The team therefore looked at ways they might be able to edit the hippocampus 'map' to break the drug-place association. 

Using optogenetic techniques, where artificial gene expression in neurons makes it possible to activate and deactivate them using light, the team looked at how mice built up an internal map of an enclosure. Over time, place cells fired when the mice entered the increasingly familiar space. However, if those neurons were switched off using a light signal, the mice 'remapped' the space using a set of previously silent neurons.

They also found that if the enclosure was associated with a drug – cocaine – the neurons carrying its map were more reactivated during context re-exposure, confirming the observed behaviour that drug experience drives people back to drug-related places.

Using this information, they then tested whether the drug-location mnemonic pairing could be broken by switching the mice, effectively forcing them to rebuild their memory of the location from scratch.

Lead author Dr Stéphanie Trouche said: 'At first, the mice had a clear preference for a location associated with cocaine. But when we used the optogenetic switch to silence the neurons that were active in that location, as previously seen in drug-free mice, they used a different set of neurons to build a new map – which was not tagged with the drug context.
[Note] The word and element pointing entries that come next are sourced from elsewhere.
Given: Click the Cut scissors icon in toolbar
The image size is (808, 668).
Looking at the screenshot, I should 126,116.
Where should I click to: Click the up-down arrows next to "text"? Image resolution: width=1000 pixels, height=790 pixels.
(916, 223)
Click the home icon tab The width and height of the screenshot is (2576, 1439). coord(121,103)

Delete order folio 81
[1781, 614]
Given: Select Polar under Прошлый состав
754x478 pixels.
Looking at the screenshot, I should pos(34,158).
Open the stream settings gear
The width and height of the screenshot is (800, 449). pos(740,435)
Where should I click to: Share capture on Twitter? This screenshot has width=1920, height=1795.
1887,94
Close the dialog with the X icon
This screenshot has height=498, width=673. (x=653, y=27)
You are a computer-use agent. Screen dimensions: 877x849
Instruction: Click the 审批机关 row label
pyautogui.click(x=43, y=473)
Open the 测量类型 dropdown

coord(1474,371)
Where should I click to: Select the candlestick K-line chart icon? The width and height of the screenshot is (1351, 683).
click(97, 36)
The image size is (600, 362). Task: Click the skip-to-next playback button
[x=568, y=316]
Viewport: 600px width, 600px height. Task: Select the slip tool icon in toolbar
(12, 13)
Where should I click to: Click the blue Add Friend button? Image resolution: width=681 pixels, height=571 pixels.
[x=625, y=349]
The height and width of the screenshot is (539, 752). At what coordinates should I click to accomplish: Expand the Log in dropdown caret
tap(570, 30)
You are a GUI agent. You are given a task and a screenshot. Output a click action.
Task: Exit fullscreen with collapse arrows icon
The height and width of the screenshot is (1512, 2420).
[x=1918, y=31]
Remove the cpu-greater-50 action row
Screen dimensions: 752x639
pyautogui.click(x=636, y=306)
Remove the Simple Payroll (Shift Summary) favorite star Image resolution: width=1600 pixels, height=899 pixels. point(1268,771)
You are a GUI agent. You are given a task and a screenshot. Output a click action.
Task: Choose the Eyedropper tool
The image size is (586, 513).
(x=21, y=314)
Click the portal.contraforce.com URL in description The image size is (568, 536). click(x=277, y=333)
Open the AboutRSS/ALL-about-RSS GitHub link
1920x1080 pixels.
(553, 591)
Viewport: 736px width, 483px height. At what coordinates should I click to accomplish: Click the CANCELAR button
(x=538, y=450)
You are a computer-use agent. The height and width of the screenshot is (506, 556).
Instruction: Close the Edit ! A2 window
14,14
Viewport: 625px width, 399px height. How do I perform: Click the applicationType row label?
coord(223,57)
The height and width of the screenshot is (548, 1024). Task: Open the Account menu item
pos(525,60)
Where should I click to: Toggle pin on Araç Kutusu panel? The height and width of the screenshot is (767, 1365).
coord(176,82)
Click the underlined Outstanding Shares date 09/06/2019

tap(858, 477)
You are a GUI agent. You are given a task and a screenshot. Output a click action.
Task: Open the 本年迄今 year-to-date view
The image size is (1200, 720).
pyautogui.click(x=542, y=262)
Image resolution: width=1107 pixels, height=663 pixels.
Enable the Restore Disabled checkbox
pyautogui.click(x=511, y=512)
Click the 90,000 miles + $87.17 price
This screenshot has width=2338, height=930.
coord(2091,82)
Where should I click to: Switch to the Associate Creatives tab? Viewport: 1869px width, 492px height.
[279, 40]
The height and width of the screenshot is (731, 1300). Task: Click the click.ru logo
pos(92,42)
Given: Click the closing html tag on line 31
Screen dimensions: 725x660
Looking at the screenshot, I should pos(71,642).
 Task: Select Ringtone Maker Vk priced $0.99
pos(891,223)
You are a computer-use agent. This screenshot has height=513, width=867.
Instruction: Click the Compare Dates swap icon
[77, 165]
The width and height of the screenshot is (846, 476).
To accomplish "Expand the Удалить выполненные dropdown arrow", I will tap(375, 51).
They became familiar with the enclosure again but did not link it to the drug.

'These are early days for such a technique, but in principle this confirms that recoding an engram – the brain's way of storing a memory– by using existing neurons, could be a very effective strategy to reset undesirable memory associations and neutralise harmful behaviour.'

The paper, Recoding a cocaine-place memory engram to a neutral engram in the hippocampus, is published in Nature Neuroscience (DOI:10.1038/nn.4250).